### Nominalistic Validity?

Hilary Putnam is among the many helpful philosophers who have been informing my thought as of late. His wonderfully and compactly written Philosophy of Logic has been very helpful. Putnam begins his small book by stating some of the generally accepted principles of logic. He includes the principle of validity in the following familiar inference:

All S are M

All M are P

(Therefore) All S are P

He also includes the usual round of suspects: the laws of identity, contradiction, and excluded middle. Putnam notes that each of these general principles have been disputed by more than one contemporary philosopher. Note that this book was written in 1971; but I would imagine that this statement still holds true.

It is obvious from the first pages that Putnam wishes to show that the nominalistic view of the general rules of logic is much mistaken. In reference to the principle of valid inference he states that most logicians are likely to say:

(A) "For all classes S, M, P: if all S are M and all M are P, then all S are P."

A nominalist though is more likely to write:

(B) "The following turns into a true sentence no matter what words or phrases of the appropriate kind one may substitute for the letters S, M, P: 'if all S are M and all M are P, then all S are P'."

For the nominalist, the idea of "sentences" and "words" are much more "concrete" than the entities of "classes". So, based upon (B) we can see that a schema (or wff) is valid for the nominalist "just in case all substitution-instances of S in some particular formalized language L are true." Putnam believes that the logician wants to say more than this though. Validity should "mean that it is correct no matter what class-names may be substituted."

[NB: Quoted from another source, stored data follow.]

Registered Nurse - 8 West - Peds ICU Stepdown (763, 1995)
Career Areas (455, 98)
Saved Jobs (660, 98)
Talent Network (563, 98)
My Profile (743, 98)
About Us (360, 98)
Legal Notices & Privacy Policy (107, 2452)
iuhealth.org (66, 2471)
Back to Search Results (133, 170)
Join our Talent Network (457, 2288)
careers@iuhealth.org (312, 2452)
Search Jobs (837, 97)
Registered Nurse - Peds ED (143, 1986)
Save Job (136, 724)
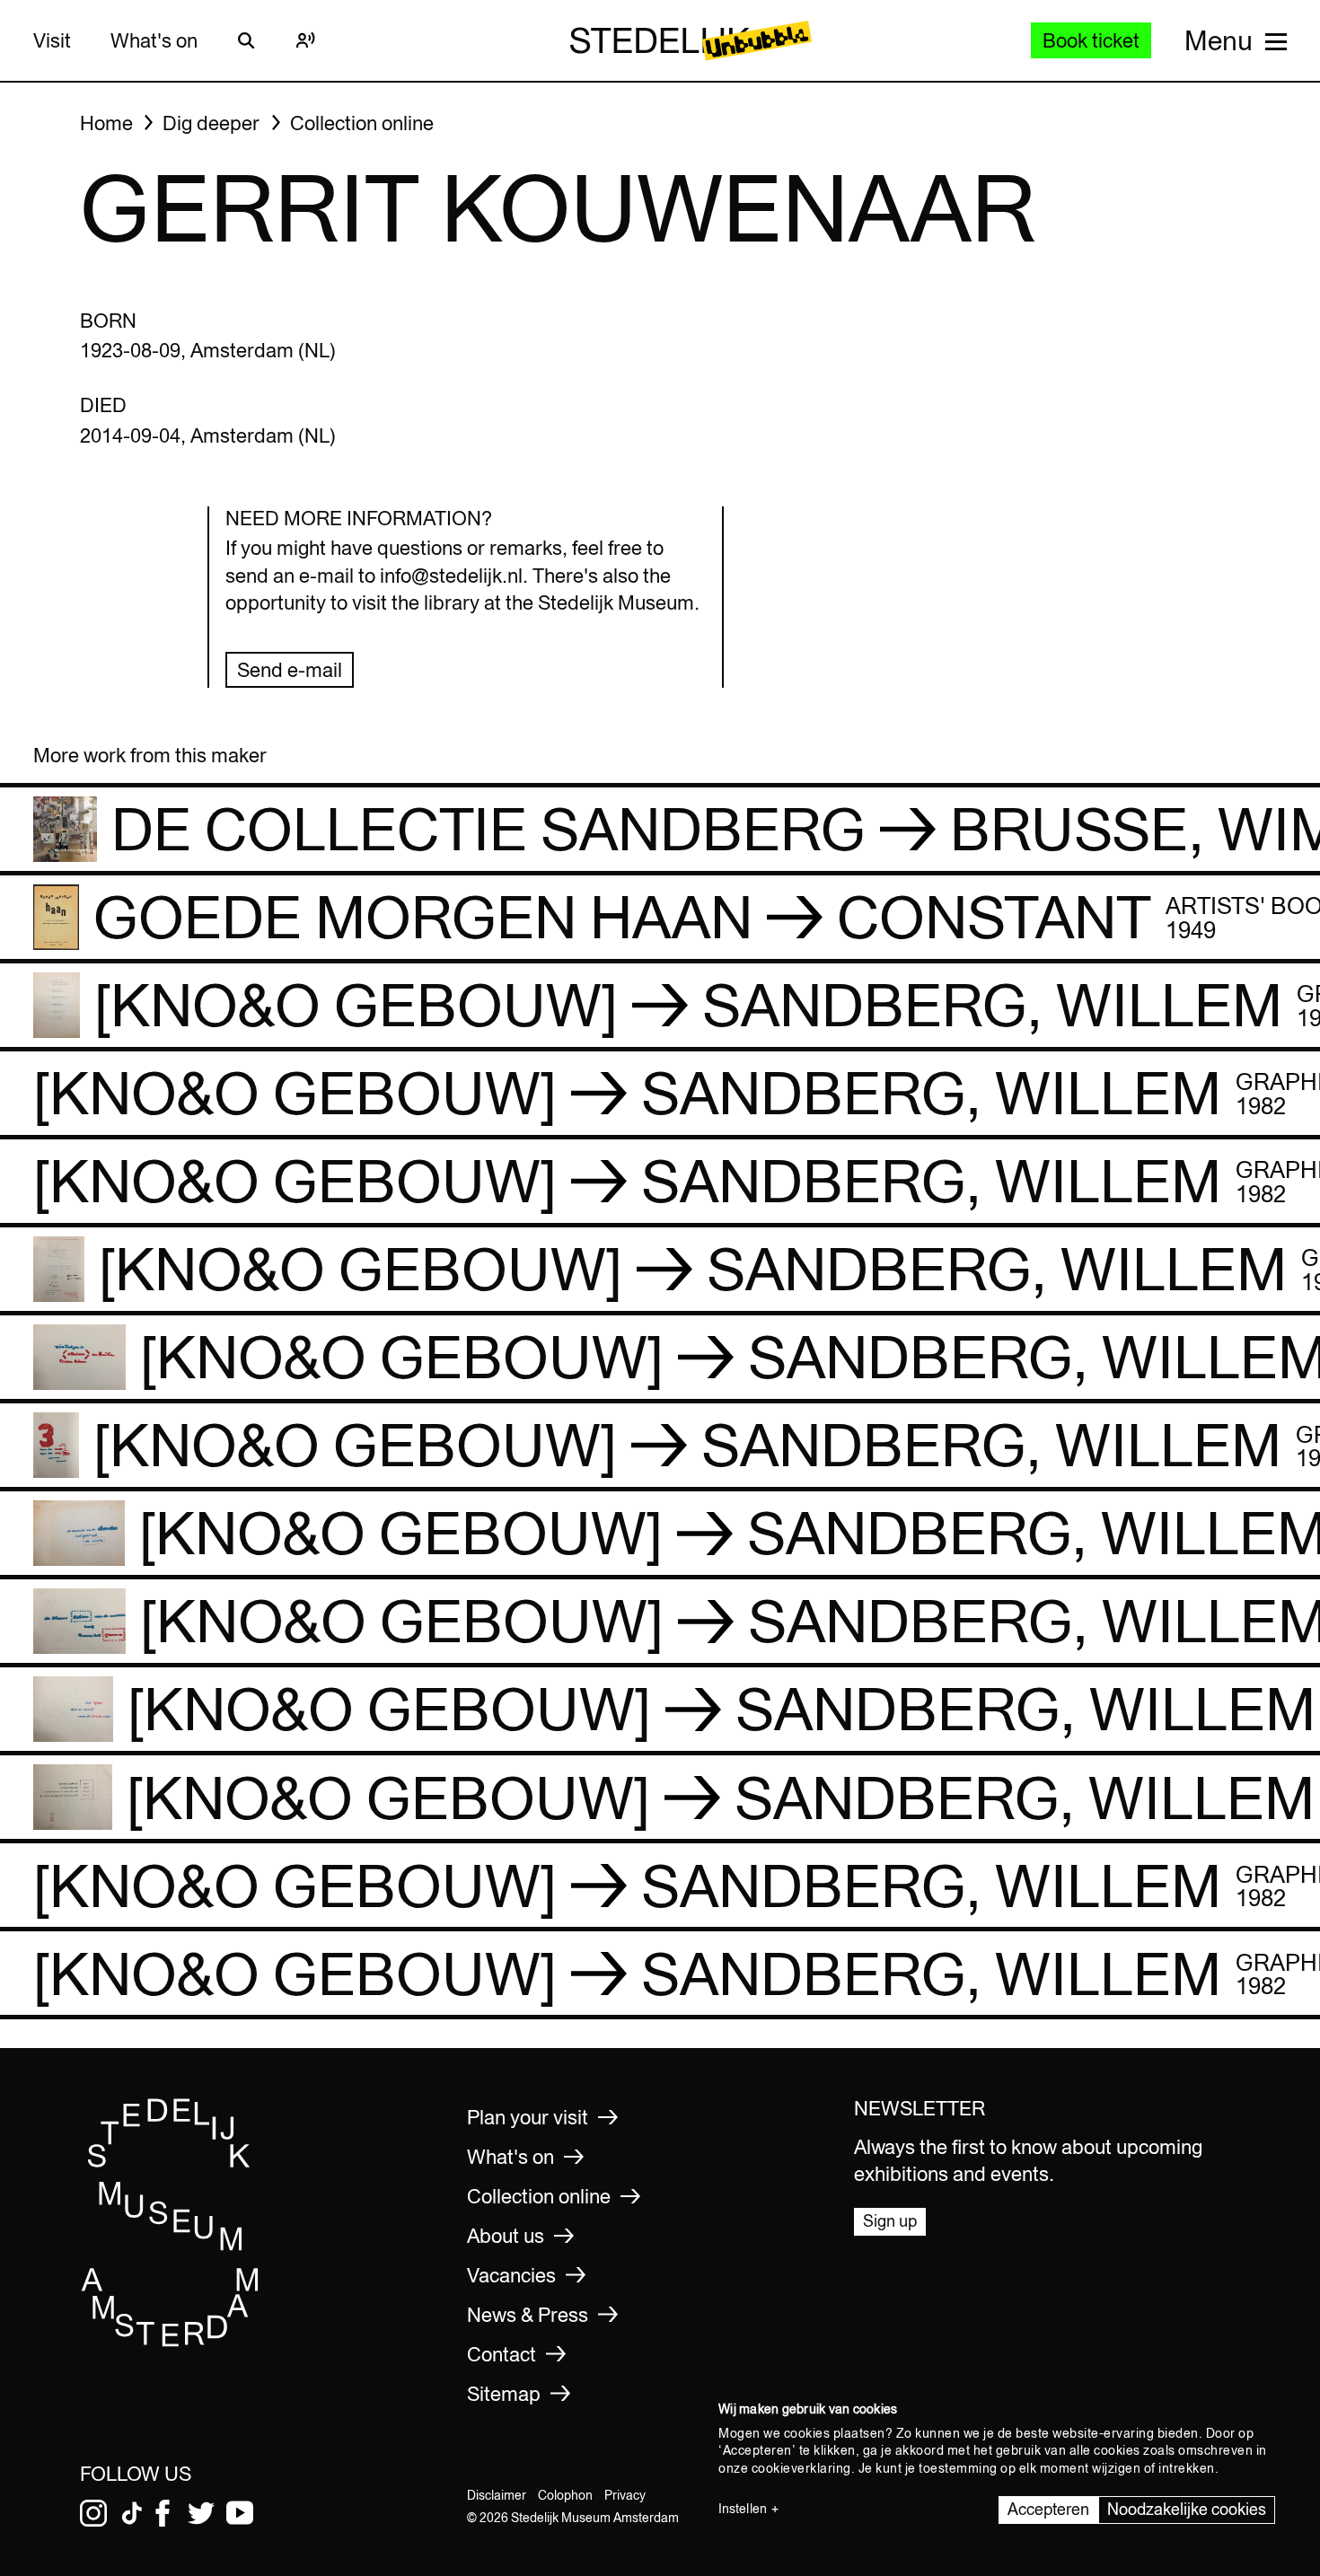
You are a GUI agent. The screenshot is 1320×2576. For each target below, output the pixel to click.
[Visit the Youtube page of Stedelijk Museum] (239, 2513)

Putnam's desire to adopt (A) becomes more attractive when we see that the nominalist suggestion for validity (B) turns out to have a problem which mushrooms quickly. For if we adopt (B) we will not have one notion of validity but an infinite series of notions: validity in L1, validity in L2, validity in L3, etc. Since validity only relates to a particular formalized language L for the nominalist we must have different notions of validity for every type of language L used in logic. A most unwanted consequence.

We could avoid this maybe by stating "a schema is valid just in case all of its substitution-instances in every language L are true." But, as Putnam notes, it is highly questionable whether the notion of all possible formalized languages is any more "concrete" than the notion of "classes".

Is anybody else familiar with the nominalism-realism debate surrounding logical or mathematical entities? I would appreciate any helpful direction.

## 4 Comments:

One person is Hilbert, who put forward

formalism, the theory that holds that logic and mathematics are simply the manipulation of symbols, much akin to nominalism.I don't know how much research has been done on formalism lately.

I think formalism is still alive and well.

I am familiar with formalism and I will eventually try to address how the formalist would handle Putnam's criticism. What I am hoping to lead up to is Putnam's and Quine's "indispensability argument." I think that it is an extremely interesting argument given that Putnam and Quine fit into the nominalist camp, metaphysically speaking.

What exactly is Putnam's argument that infinitely many notions of validity is an "unwanted consequence"? Truth is defined analogously (i.e. with respect to a hierarchy of languages) and validity is simply a special case of truth. This has not jeapordized our understanding of truth.

Second, there is no reason to posit "all possible formalized languages". We simply say that schema S is valid if it is valid in *at least one* formal language L; i.e. it is L-valid.